法学座敷牢 別名 ろうやぁ
論証集:民事訴訟法
全面的に準備中
P要素でないベタ文章は、柴田作成のモノ:下書き、参考用
(問題設定) 当事者は訴訟契約として管轄の合意ができる(11条)が、このとき、専属的合意かあるいは附加的合意か不明確な場合は、どちらと推定すべきだろうか。 (原則) 合意が法定管轄の範囲でなされている場合には附加的と考えても無意味なので専属的と推定されるが、では、法定管轄範囲外で合意された場合はどうか。この場合、あえて法定外の管轄を合意した当事者意思からは専属的と考えるのが自然とも思える。しかし、法定管轄を排除することによって、一方当事者が、出廷に困難を来たすなどの不利益をこうむる危険を避けるためには、附加的合意であると推定するべきである。 (約款などの形式的合意の場合) 保険の契約約款に代表される、企業と消費者が取り交わす契約書において、管轄の合意がなされる場合には、一方の都合で形式的な管轄合意がなされ、他方当事者には実質的な合意の意思がない場合がある。この場合も、弱者保護の観点から、合意を附加的と考えるべきである。 (補足) なお、専属管轄の場合も、当事者の合意に基づくものであれば、裁判所は職権で移送することができる。(17、20条) |
■参考条文
(管轄の合意)

◆ **記述課題**:
1. 管轄の合意に関する文章によると、法定管轄の範囲内でなされた管轄の合意は、専属的合意と附加的合意のどちらと推定されますか。
2. 管轄の合意に関する文章は、法定管轄の範囲外でなされた合意を附加的合意と推定すべきだとしています。その理由を、文章に即して一～三文で説明してください。
3. 管轄の合意に関する文章を、最後の箇所から書き継いでください。

◆ **提供データ**:
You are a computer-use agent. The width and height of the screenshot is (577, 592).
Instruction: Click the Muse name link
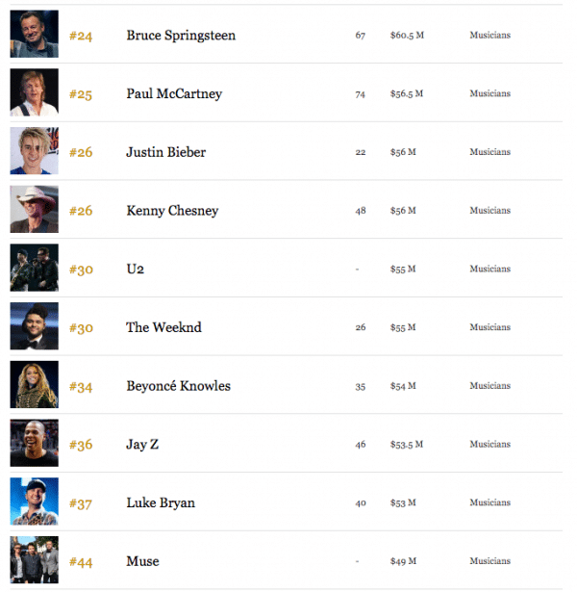tap(142, 561)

◆ **課題別解答**:
1. 専属的合意と推定されます。

2. 法定管轄を排除すると、一方の当事者が出廷に困難を来すなどの不利益をこうむる危険があります。その危険を避けるため、専属的ではなく附加的合意と推定すべきだとされています。

3.
第十一条 当事者は、第一審に限り、合意により管轄裁判所を定めることができる。
2 前項の合意は、一定の法律関係に基づく訴えに関し、かつ、書面でしなければ、その効力を生じない。
(遅滞を避ける等のための移送)
第十七条 第一審裁判所は、訴訟がその管轄に属する場合においても、当事者及び尋問を受けるべき証人の住所、使用すべき検証物の所在地その他の事情を考慮して、訴訟の著しい遅滞を避け、又は当事者間の衡平を図るため必要があると認めるときは、申立てにより又は職権で、訴訟の全部又は一部を他の管轄裁判所に移送することができる。
(専属管轄の場合の移送の制限)
第二十条 前三条の規定は、訴訟がその係属する裁判所の専属管轄(当事者が第十一条の規定により合意で定めたものを除く。)に属する場合には、適用しない。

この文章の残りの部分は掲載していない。